Friday, December 17, 2021


"Silver Bells" Face Plant

By Koko Head

“Please! We really need your voice. Besides, Stephanie will be there.” Sister O’Barr enticed.

Having worked with the youth at church for ages, she knew just which buttons to push to draft “volunteers” for a small group of youth to sing at an annual company Christmas dinner. Since many of the kids in the church youth group sang in the various choirs at Mesa High School — including yours truly — it was an easy peasy task.

So, my crush on Stephanie tipped the scale and I reluctantly agreed. “If Stephanie’s going, then count me in.”

The evening of the Christmas program arrived and I orchestrated a ride in the same car as Stephanie and her best friend LeAnn. I quickly learned that my thus-far-unsuccessful crush on Stephanie required that I gain favor with her skeptical best friend. As we were setting up, Sister O’Barr handed me a copy of the program with the evening’s entertainment. My heart stopped as I read: “Solo by Koko Head – ‘Silver Bells.’”

“Wait, what? I’m not doing a solo!” I protested.

“Look, we need another solo. I know you know it.” she continued.

“You don’t get it,” I whined, “I don’t do solos — ever!”

Sister O’Barr was unmoved and said flatly, “Well I guess tonight will be your first.”

Stephanie and LeAnn were standing nearby listening to the exchange. In unison they sarcastically echoed her sentiment. “It’s just ‘Silver Bells.’” With my pride on the line and a dose of peer pressure strategically administered, I gave in. I was (gulp) singing a solo.

We sang each Christmas number to the delight of the dinner crowd. Then it was my turn. As I stepped to the mic, I could feel my kettle drum heartbeat thumping in my chest. I looked at my accompanist, LeAnn, at the piano with Stephanie seated beside her to turn pages. I nodded at LeAnn and then I launched!

“City sidewalks, busy sidewalks dressed in holiday style. In the air there’s a feeling of Christmas,” I crooned in my best 15-year-old voice. By the end of the first verse my heart rate had slowed as the crowd smiled. “Whew!” I thought. Then it happened. I opened my mouth to start the second verse and ... nothing!

For a full five seconds I stood with my mouth open before nearly 100 guests. My mind was blank. No lyrics. Nothing. Time stood still — except for LeAnn, who continued to play, no doubt hoping I would pick up mid-verse. My face flushed red as hot tears began to course down my checks.

Just as I was about to abandon hope and the mic, there came an unexpected rescue. LeAnn started over and she and Stephanie began singing the second verse as loud as they could. Our mini-choir and the dinner crowd, seeing my distress, instinctively began to chime in as well. As my performance fog lifted, I followed their lead (and lyrics) between intermittent sobs as our joint singalong continued.

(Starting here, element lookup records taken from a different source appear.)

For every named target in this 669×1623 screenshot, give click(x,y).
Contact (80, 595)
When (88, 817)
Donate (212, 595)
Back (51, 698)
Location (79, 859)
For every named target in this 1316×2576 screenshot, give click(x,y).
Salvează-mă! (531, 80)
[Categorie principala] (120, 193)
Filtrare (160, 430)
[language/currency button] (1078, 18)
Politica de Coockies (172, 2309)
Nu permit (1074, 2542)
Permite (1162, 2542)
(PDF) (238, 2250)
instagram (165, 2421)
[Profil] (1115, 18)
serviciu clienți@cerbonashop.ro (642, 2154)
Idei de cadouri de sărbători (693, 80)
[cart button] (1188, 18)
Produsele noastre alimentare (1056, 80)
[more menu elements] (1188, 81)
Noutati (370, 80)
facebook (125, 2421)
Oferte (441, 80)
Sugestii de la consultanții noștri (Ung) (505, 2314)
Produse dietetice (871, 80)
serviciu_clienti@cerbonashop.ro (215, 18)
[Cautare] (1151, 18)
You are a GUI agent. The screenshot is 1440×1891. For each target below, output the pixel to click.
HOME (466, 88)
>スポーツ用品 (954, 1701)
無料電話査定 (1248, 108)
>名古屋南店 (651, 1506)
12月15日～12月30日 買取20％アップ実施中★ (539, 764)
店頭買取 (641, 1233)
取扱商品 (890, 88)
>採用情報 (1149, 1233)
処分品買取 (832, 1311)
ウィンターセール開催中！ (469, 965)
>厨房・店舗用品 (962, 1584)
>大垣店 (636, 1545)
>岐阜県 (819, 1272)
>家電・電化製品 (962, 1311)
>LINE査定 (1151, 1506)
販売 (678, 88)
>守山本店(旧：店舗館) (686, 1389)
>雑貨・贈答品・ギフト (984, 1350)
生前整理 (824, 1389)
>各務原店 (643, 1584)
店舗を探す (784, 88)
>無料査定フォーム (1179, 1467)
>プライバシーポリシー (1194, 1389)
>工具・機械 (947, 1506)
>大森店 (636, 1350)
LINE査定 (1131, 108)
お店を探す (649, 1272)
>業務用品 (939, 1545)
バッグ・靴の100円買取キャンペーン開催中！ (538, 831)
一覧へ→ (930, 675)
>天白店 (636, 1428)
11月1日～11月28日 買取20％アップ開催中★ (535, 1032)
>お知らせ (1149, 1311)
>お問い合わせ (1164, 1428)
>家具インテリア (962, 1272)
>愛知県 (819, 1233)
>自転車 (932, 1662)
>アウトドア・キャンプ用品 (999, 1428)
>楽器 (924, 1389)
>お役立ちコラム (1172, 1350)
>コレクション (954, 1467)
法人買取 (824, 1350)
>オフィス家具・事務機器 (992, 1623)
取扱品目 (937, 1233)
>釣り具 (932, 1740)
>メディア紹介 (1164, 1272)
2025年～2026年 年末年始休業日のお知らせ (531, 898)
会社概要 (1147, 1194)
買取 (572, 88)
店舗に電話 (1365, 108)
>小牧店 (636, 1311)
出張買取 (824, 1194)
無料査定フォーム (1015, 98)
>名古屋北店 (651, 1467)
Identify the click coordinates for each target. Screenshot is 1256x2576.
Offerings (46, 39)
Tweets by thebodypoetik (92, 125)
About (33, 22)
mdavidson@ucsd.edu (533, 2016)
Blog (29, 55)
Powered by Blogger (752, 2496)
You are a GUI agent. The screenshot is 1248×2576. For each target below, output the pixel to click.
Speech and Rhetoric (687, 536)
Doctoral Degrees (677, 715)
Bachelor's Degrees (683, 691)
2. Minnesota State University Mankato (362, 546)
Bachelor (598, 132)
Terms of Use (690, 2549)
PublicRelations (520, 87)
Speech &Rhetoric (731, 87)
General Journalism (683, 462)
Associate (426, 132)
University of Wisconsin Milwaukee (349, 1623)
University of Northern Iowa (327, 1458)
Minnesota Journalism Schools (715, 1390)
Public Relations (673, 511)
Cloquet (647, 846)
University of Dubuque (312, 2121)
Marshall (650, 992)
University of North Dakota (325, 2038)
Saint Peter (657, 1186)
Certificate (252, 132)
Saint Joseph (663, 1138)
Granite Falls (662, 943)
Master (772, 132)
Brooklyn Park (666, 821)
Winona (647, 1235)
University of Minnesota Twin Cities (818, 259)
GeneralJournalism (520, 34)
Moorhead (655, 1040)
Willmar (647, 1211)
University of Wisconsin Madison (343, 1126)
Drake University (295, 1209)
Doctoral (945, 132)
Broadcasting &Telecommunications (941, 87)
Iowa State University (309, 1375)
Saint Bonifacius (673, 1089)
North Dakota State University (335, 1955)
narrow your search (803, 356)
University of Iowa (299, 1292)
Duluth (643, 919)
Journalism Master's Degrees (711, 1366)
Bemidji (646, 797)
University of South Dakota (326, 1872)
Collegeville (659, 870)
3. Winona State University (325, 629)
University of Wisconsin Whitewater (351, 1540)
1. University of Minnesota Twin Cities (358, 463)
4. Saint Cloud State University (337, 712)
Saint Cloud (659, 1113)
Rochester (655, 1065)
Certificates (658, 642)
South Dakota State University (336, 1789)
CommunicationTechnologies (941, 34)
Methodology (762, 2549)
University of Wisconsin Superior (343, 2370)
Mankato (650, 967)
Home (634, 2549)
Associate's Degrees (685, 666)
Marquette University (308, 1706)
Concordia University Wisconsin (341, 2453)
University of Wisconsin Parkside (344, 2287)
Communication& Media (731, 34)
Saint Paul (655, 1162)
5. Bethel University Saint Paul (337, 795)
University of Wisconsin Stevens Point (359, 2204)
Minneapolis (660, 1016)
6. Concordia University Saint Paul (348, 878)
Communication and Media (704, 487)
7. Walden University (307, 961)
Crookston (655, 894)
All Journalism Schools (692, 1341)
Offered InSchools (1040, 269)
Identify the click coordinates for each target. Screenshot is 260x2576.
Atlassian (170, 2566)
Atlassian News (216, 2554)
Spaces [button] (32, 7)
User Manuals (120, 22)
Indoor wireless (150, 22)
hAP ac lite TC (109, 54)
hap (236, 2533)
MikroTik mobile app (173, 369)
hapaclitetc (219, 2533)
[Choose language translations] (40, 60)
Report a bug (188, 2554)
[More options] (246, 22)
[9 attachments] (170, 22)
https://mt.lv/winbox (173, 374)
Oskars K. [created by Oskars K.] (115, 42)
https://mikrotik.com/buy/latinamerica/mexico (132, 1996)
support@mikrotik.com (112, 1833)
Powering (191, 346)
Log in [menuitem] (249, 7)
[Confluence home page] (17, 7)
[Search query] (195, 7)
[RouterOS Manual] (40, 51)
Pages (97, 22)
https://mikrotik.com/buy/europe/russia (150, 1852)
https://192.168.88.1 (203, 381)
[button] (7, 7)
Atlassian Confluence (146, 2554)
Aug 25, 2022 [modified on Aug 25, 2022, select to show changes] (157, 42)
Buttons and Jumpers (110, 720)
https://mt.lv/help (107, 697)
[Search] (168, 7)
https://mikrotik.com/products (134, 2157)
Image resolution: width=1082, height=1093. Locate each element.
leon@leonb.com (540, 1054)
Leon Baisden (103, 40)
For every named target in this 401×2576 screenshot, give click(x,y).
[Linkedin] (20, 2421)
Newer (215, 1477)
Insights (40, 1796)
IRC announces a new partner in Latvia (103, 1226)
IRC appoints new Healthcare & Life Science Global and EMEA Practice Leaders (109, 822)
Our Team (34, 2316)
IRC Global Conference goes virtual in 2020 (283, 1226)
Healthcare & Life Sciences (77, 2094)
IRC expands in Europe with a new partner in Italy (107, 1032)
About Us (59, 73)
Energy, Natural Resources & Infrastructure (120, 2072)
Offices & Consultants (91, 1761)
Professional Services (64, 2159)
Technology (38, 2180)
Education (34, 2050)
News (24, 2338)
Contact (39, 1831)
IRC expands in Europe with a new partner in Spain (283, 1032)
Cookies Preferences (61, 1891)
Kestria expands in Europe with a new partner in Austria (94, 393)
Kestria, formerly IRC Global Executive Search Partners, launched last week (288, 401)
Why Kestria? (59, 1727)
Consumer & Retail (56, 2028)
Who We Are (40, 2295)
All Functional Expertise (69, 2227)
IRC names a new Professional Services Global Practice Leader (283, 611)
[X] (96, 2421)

The applause was extra loud and long as if to say, “It will be OK.” The rest of the program was a blur as I positioned myself at the back for the remaining songs, not wanting to make eye contact with anyone. Even tough-as-nails Sister O’Barr felt sorry for me. I’m not sure why she didn’t offer me any sheet music or why I didn’t think to at least write the lyrics on a napkin!

On the ride home I was inconsolable. I had embarrassed myself, spoiled the Christmas program and surely set the stage for loads of future teasing. What I received instead was love and encouragement from my friends — yes, friends.

Rather than the expected, “Way to go butthead,” Stephanie and LeAnn were determined to make me laugh and smile. They began singing, “If you chance to meet a frown, do not let it stay. Quickly turn it upside down and smile that frown away!”

Try as I might, I couldn’t stop the smile that slowly began to spread from ear to ear and finally exploded into a wide grin. The car was filled with laughter, most embarrassing moment stories and silent reenactments of my memorable solo. Their unexpected rescue and gift of friendship made this the Christmas I Remember Best.

It has been 46 years since that musical, Christmas face plant. However, when I hear “Silver Bells” playing, I don’t think of my silent solo and those hot tears. I instead think of true friendship offered by two unlikely heroes who came to my rescue and lifted my spirits when I needed it most.

You see, embarrassment fades, tears dry, but true friendship endures. As do the lyrics to “Silver Bells” tucked safely in my wallet!